Chinese strategists remember how Washington used the first island chain -- including Taiwan -- to hem in Chinese ambitions. Policing the East Asian commons must look like a new phase in an old strategy.
Beijing is loath to endorse any US-led initiative that seems to ratify US command of the waters off Chinese shores, where supplies of economically vital oil, natural gas and other commodities must pass.
Nor are worries about US containment confined to the seas. The PSI also purports to halt shipments of weapons-related goods and substances ashore and aloft. Tightening national export controls -- the laws and regulations governments enact to control the flow of strategic goods across their sovereign territory -- and enhancing customs and border security are some efforts that fall under the PSI.
To Chinese eyes, these measures look suspiciously like another pretext for US meddling along the Chinese continental periphery -- fanning fears of encirclement.

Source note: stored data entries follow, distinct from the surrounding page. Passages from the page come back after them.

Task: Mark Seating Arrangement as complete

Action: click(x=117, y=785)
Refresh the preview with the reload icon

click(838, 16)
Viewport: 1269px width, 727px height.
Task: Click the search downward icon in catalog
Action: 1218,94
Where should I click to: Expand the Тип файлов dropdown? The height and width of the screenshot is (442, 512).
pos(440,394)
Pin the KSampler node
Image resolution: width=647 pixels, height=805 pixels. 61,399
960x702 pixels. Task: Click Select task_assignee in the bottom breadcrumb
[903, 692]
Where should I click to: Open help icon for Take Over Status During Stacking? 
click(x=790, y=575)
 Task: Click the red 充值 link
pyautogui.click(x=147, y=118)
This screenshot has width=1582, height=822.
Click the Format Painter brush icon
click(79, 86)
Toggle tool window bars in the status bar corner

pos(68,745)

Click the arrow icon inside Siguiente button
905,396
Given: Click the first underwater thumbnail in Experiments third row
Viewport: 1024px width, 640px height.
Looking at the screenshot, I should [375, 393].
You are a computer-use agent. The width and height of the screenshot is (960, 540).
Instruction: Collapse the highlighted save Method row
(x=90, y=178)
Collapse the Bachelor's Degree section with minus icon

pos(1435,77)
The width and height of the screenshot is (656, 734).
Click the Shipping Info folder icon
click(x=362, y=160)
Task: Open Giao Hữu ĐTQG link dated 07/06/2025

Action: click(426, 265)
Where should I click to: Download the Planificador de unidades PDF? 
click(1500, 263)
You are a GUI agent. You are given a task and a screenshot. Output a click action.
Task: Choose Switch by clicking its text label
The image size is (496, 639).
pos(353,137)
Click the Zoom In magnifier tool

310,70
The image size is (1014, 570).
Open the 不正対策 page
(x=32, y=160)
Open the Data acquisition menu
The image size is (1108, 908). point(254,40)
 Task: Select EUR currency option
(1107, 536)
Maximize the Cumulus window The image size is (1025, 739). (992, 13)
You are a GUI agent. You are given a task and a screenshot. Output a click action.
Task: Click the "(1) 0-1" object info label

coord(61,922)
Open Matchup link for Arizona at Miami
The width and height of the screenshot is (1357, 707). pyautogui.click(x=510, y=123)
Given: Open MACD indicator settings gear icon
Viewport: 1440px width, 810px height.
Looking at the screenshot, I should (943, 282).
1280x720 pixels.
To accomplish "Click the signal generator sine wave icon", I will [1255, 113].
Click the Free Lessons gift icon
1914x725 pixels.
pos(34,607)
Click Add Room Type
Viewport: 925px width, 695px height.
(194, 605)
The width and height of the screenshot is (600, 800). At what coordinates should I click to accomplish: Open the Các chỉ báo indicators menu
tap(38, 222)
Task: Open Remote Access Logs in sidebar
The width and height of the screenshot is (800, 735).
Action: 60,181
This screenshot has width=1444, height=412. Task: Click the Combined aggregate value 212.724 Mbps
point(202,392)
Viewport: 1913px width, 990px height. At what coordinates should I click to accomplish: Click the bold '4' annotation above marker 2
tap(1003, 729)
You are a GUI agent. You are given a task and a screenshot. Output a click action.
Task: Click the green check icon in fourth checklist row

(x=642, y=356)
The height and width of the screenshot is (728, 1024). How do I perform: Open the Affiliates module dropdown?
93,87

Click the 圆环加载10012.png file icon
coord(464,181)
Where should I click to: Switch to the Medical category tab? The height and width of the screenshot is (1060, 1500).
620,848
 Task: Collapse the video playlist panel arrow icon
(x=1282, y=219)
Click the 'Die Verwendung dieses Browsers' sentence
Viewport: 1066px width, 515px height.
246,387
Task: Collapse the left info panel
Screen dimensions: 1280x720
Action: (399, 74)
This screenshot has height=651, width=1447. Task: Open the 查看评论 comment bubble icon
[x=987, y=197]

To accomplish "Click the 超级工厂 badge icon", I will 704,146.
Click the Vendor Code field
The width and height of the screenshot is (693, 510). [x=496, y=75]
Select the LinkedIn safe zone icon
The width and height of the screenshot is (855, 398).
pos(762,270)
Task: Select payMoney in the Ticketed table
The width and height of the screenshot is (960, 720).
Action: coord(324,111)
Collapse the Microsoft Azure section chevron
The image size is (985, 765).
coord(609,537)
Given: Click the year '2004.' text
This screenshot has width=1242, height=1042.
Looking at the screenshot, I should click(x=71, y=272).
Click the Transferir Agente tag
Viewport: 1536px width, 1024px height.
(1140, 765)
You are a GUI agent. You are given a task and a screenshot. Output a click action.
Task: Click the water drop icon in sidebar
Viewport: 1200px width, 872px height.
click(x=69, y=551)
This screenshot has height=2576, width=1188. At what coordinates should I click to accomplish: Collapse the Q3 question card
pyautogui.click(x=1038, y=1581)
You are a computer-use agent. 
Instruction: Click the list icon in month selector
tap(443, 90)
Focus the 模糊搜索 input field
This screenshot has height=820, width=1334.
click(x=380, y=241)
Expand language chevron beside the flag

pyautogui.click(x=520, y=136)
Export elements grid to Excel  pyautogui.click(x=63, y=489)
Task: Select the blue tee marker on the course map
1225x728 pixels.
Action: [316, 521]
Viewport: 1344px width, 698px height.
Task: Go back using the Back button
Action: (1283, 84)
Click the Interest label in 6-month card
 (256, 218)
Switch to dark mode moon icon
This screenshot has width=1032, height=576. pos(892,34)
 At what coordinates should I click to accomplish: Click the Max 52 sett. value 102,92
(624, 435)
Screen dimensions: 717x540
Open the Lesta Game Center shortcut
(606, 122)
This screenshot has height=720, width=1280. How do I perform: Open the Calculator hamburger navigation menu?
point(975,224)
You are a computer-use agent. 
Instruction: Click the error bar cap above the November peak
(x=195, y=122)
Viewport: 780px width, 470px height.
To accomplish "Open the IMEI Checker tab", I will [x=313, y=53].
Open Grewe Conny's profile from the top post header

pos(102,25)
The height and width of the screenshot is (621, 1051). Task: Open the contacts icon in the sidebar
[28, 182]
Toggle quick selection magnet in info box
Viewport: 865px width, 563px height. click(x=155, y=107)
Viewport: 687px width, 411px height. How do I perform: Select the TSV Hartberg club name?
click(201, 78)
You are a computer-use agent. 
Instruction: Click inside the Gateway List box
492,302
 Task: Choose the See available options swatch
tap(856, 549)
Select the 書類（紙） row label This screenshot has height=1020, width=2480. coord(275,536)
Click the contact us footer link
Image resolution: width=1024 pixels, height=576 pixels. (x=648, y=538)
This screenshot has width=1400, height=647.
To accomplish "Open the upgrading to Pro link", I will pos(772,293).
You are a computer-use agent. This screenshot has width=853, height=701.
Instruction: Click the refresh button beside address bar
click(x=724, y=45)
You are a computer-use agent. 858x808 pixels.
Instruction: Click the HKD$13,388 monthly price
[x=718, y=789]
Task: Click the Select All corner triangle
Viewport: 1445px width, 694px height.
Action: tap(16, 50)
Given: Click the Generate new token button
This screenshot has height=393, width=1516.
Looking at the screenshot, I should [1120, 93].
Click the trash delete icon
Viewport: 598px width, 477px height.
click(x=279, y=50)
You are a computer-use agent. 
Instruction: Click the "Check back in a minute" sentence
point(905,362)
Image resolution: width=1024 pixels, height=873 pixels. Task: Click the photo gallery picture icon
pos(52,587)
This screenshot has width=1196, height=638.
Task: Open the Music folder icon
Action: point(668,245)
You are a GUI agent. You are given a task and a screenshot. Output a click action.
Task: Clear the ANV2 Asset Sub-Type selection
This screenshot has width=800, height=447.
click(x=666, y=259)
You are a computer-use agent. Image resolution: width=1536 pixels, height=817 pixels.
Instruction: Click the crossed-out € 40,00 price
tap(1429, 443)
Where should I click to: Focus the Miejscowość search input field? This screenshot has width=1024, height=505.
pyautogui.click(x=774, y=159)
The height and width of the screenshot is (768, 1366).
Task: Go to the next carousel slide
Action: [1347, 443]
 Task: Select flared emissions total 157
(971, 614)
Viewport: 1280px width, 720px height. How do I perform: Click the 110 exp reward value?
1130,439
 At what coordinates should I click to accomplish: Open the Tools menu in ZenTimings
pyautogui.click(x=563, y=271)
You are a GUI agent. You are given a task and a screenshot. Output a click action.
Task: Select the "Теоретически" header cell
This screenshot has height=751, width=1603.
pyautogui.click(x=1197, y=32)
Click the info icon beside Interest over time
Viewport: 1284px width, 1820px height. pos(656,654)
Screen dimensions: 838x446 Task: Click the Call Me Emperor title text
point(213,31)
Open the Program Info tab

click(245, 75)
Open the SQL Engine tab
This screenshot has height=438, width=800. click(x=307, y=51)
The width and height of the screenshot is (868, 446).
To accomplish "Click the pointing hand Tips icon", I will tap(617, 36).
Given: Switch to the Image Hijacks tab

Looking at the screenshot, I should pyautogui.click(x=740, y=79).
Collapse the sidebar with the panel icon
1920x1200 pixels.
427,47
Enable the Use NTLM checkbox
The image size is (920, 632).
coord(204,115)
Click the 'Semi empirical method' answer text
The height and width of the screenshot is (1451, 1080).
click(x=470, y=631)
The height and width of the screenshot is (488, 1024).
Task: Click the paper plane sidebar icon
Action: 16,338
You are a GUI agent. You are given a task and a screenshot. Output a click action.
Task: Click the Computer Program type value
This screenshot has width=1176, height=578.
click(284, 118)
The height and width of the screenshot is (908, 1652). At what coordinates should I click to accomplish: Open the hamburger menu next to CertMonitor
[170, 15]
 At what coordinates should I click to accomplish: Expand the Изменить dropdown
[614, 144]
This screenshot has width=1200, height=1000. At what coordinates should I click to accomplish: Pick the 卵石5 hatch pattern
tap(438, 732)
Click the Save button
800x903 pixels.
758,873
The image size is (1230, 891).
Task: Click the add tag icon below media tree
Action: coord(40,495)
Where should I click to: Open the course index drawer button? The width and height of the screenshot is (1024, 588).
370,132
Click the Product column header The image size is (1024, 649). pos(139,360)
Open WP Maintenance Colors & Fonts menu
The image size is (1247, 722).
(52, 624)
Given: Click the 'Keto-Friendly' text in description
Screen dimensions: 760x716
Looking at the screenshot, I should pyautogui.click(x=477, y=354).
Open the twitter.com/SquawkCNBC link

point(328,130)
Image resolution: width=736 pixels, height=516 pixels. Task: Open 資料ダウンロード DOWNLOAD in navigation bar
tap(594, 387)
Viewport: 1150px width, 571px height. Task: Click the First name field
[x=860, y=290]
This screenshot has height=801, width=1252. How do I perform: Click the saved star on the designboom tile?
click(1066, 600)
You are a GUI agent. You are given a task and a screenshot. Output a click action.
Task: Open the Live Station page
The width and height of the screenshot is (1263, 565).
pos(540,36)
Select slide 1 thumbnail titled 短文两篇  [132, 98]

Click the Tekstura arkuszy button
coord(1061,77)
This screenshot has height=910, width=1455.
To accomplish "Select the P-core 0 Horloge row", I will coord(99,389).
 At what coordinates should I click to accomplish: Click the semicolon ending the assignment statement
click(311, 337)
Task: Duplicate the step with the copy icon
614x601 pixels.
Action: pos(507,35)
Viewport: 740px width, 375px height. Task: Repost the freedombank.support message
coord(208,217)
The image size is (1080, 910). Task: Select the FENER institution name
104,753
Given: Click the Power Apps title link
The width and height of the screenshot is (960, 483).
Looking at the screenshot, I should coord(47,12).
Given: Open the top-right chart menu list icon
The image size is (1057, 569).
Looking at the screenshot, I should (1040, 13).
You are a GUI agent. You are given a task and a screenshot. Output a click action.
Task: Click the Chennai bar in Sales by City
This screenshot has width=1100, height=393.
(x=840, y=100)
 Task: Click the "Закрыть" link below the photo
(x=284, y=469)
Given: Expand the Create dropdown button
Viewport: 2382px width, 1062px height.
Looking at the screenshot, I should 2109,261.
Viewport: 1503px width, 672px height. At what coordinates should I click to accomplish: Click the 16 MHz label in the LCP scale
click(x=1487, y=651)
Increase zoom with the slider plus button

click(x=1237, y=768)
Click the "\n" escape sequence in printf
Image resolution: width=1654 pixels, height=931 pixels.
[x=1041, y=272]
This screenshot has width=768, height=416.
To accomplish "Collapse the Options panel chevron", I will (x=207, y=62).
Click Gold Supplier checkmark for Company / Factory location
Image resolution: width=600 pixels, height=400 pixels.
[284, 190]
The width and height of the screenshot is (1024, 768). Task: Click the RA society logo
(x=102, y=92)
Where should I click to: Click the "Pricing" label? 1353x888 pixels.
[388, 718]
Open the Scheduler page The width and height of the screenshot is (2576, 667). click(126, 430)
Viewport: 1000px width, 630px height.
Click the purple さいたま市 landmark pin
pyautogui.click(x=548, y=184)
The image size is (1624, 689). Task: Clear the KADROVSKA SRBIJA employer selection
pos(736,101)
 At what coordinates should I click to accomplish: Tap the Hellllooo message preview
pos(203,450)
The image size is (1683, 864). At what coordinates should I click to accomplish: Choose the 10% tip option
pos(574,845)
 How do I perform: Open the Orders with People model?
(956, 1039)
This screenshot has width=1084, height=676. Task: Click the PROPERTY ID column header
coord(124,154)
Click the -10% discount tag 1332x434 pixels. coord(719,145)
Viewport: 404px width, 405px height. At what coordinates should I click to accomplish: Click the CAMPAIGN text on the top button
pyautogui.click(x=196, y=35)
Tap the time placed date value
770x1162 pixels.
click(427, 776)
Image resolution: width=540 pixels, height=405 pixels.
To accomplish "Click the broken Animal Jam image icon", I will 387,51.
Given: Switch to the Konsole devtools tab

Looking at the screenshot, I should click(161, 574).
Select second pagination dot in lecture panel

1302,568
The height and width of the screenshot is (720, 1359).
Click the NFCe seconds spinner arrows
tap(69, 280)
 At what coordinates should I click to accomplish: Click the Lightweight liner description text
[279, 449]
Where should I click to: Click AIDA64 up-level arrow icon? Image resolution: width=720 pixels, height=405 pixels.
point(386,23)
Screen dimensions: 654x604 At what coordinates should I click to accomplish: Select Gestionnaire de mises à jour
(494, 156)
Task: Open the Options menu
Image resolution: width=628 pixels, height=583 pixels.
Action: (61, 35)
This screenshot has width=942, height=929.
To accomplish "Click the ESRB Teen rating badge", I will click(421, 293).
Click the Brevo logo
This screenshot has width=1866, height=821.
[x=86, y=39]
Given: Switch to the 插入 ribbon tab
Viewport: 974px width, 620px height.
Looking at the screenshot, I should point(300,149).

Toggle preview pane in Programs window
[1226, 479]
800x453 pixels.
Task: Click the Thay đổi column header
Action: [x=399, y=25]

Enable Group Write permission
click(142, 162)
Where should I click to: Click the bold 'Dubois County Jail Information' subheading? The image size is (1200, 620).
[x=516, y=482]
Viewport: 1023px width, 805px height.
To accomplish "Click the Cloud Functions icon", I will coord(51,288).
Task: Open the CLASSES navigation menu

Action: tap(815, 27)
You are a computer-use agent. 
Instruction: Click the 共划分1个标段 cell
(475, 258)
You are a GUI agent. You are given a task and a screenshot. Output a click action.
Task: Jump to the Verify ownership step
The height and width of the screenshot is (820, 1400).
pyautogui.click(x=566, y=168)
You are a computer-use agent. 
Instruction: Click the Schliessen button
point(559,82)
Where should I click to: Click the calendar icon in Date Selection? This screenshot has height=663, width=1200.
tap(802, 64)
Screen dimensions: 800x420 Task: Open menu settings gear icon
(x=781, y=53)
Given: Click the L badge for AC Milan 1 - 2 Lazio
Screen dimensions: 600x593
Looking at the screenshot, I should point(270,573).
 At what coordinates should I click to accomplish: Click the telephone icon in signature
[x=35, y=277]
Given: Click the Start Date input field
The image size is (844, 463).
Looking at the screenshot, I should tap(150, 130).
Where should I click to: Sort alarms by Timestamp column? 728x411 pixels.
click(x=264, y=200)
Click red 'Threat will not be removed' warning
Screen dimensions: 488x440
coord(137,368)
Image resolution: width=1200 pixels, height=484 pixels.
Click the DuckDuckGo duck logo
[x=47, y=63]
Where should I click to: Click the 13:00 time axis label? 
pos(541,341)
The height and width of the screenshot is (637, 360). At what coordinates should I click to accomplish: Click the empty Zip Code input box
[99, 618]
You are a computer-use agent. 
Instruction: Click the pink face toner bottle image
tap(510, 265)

In short, makers of US policy and strategy should be wary of reviving containment and linking it to the PSI. Applied to the Middle East, Kennan's vision could help rally the Islamic world against the West and its allies, swelling the ranks of al-Qaeda and its ilk. And casual talk of containment could damage relations with China and other geopolitical great powers for no good reason.
If Washington needs a new strategy, better to search elsewhere for inspiration.
James Holmes is an associate professor at the US Naval War College and a senior research fellow at the University of Georgia Center for International Trade and Security. The views expressed here are his alone.